Little Deaths

Instead she lifted her chin and swallowed and said to everyone: “My children are very religious, you know. Every night, they say their prayers before bed. Every night.”

An image came to her: Frankie and Cindy kneeling by their beds in the safe glow of the nightlight, their soft voices rising and falling, stumbling over the familiar words. And then an image of Frankie alone, kneeling on a bare floor, eyes squeezed shut in terror, his voice a whispered plea. Begging. Bargaining. I’ll be good. Please God. Please. Please. I won’t talk back to Mommy no more. Please.

Ruth blinked. And then took a long dry suck on the cigarette, and her lips set perfectly, and she moved onto the next guest.


They had to wait ten more days before the cops would release Cindy’s body. Ten more days before they could hold the funeral.

For Ruth it was ten days of waiting for her baby to come back to her. Waiting for news of Frankie. Ten days of Devlin’s questions.

They blurred together, those days. Each one was stifling. Each was a listless shimmer over slow-moving streets, full of brown and yellow dust, the kind that gets into your eyes and throat and thickens your thoughts.

One morning she woke on the living room floor: her mouth dry, her head pounding. There was a warmth against her back and for a moment she let herself lean against the weight and the softness of the small body beside her. She let herself imagine: even as the tears leaked from her swollen eyelids, she let herself hope.

And then the dog yawned and stretched and grunted beside her and Ruth could no longer pretend, so she gave herself up entirely to weeping.

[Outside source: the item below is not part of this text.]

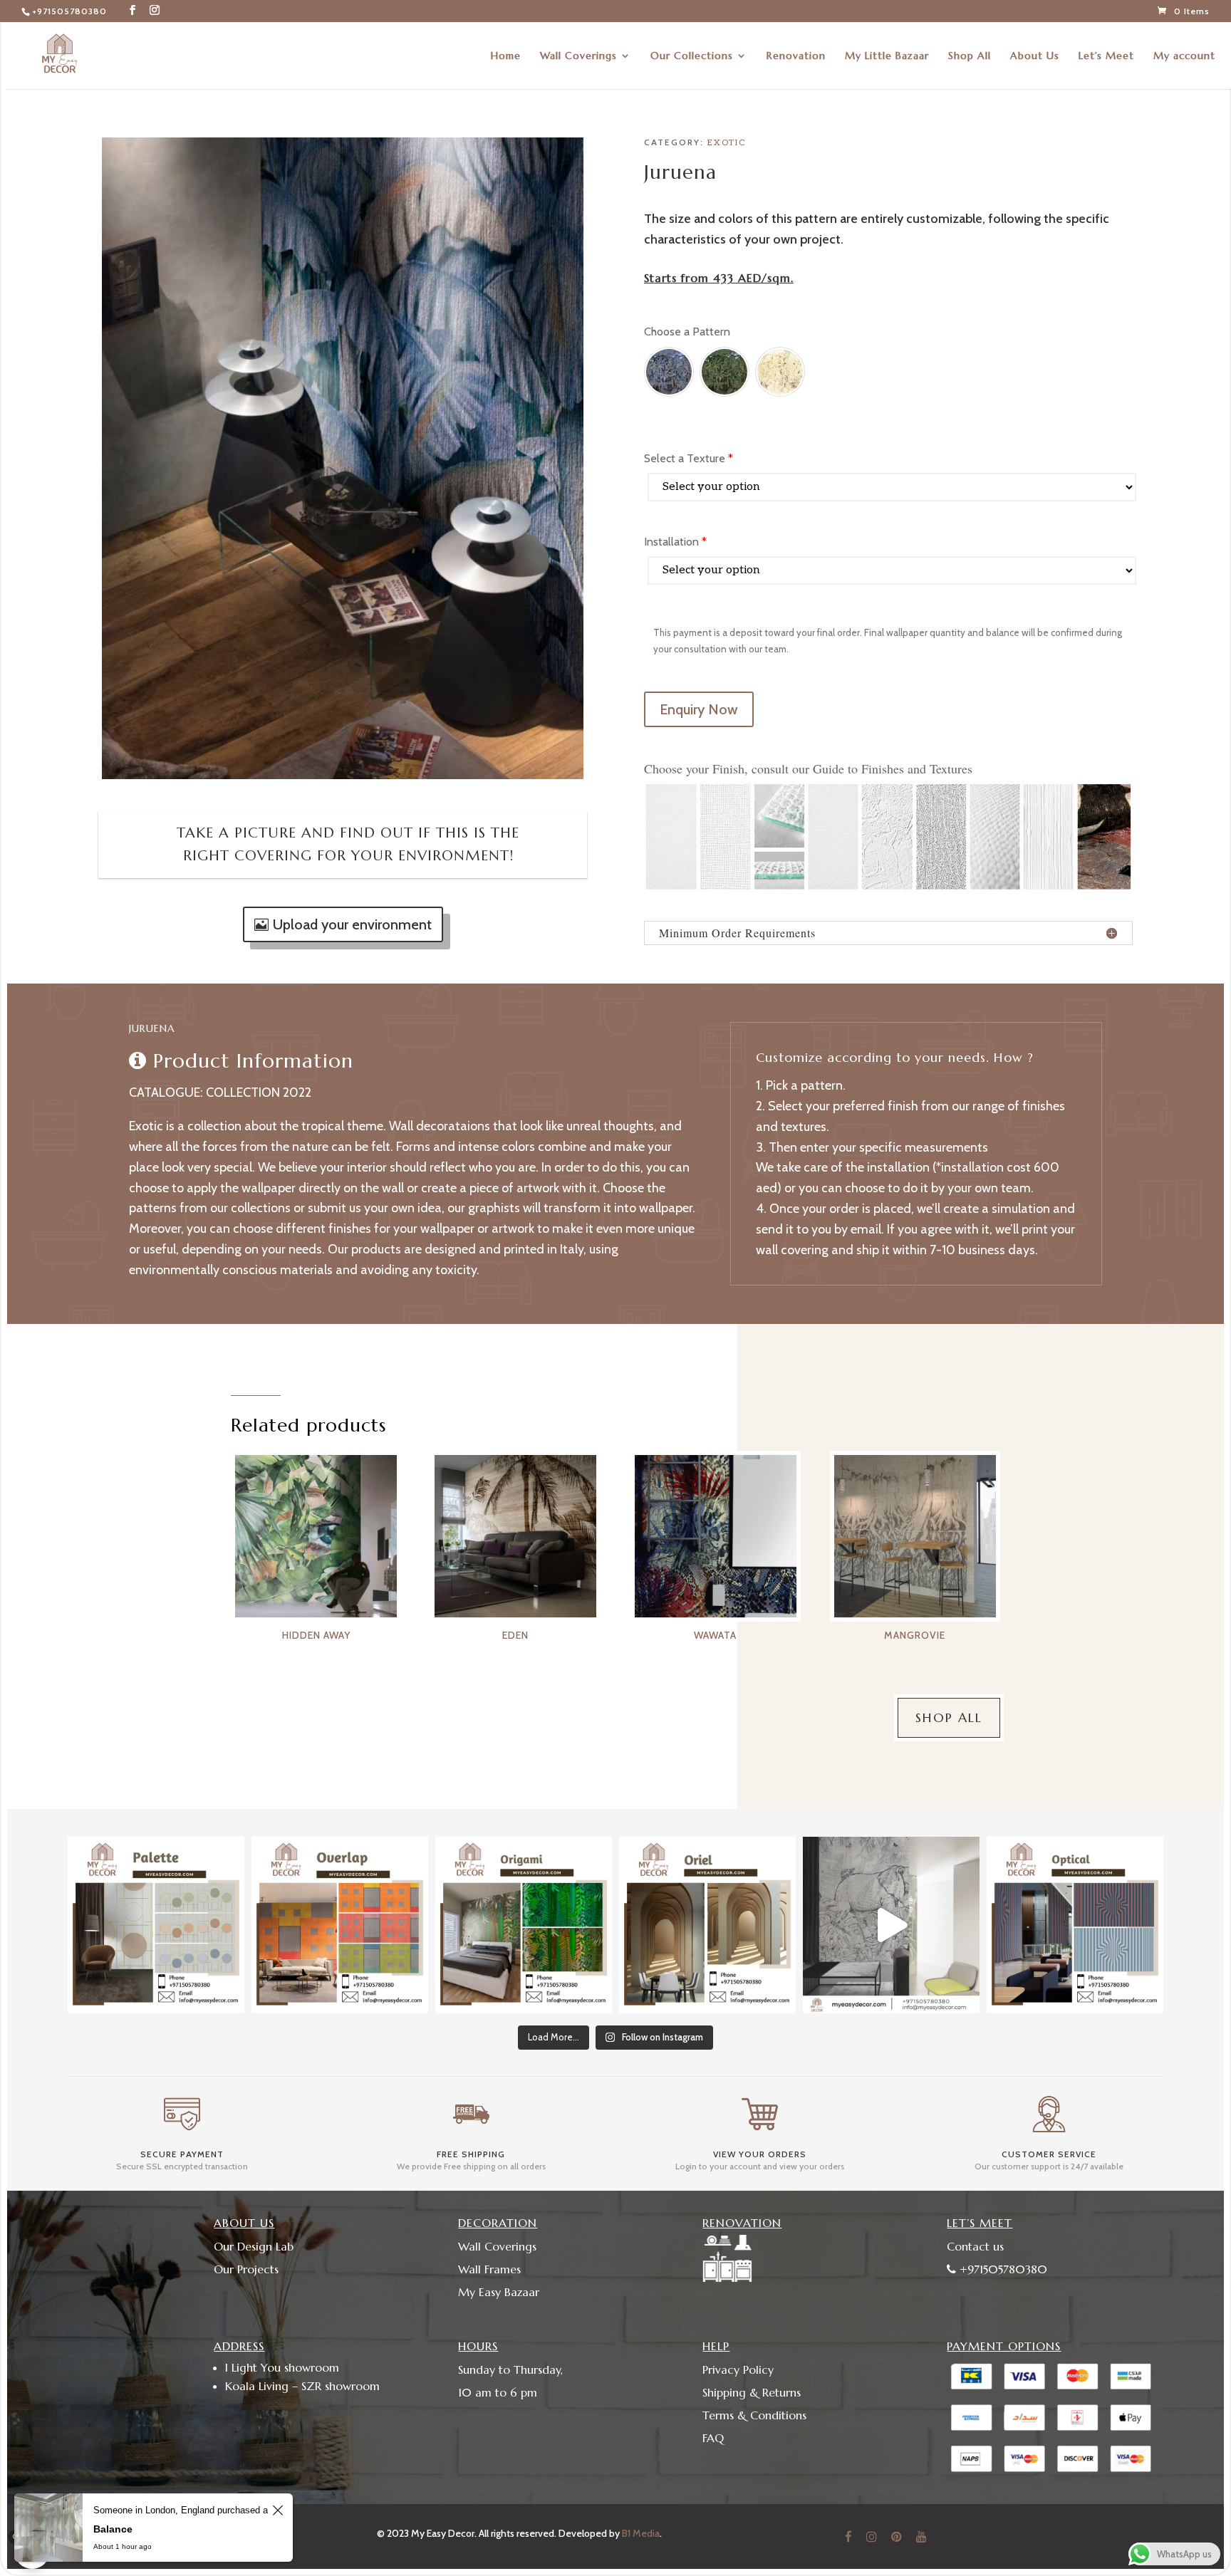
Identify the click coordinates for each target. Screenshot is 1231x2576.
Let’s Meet (1106, 56)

She pressed her fists against her sore eyes and sobbed, hunched into a tight ball against the pain. She heard a gentle snuffling near her face and felt Minnie’s wet, curious nose and her rough tongue licking the salt from her skin. She heard her worried whine and reached blindly for the dog’s reassuring bulk, and pulled Minnie against her. She buried her face in the warm, familiar smell of her, rubbed her skin against the soft fur. Minnie whined again and she held her tighter and tried to give and take what comfort she could.


One afternoon she started to make coffee, realized the Folgers can was empty. She checked the pantry and saw there was nothing in there except a jar of pickles and half a box of stale graham crackers. The sight of them reminded her that she hadn’t eaten that day. She couldn’t remember eating the day before. She couldn’t imagine wanting to eat again—but some sense of what was right, what was normal, made her slide her feet into her shoes, made her pick up her purse and keys.

As though it were that easy to leave one world behind and enter another, she stepped outside and closed the door behind her.

Dust clung to her sticky skin and lost itself in her strawlike hair and in the creases of her cotton dress. Her white cuffs were stained the color of old blood. Behind her sunglasses, dust scratched her swollen eyes, bringing her close to tears.

She walked, forgetting where she was going, why she had come out. One foot in front of the other, ignoring other feet, voices, flashes of light, car horns.

And all the while, the rhythm of her feet trod out the rhythm of endless stories, endless possibilities, each one a vivid picture of what might have happened to Frankie.

She looked up, realized she was outside the store and remembered that she needed coffee. She took a wire basket, went inside, recoiled from the strip lighting.

Her feet took her along the aisles and she put things in her basket: a blue box, a can with a green label, a white carton.

She kept walking, kept picking things up and putting them in the basket, because this was what people did.

She kept going. She trod away the pictures of Frankie’s tearstained face, his terrified voice. And she waited for each new one to rise to the surface.

She reached the checkout and saw the girl’s mouth form words that she couldn’t hear, and she nodded and reached for a bag. Then she saw what she had put in the basket. Animal crackers. Chocolate milk. Cindy’s favorite cereal.

And her hand stopped and her breath stopped and all sound stopped.

She was dimly aware of someone’s arm around her, and a chair and the too-loud tick of a clock. Of voices and a phone ringing in the distance, and then of Frank arriving: the familiar smell of him, the hot seat of his car, the quiet of the apartment. He brought her a glass of water and she stared at it and then at him.

“I wanted coffee,” she said. “I’m out of coffee.”


Finally, Cindy was given back to them. And then it was nine in the morning on another sweltering July day and they were in the chapel of St. Theresa’s. Small, intimate, and ninety-three degrees inside. Ruth stood near the coffin: protective, eyes downcast under the veil, Frank so close she could feel the heat coming off him, hear each ragged breath he took before raising his face to a new mourner. He thanked them so that she didn’t have to, so that she could keep her head bent, could stay still and perfect. Black dress, white skin, red lips.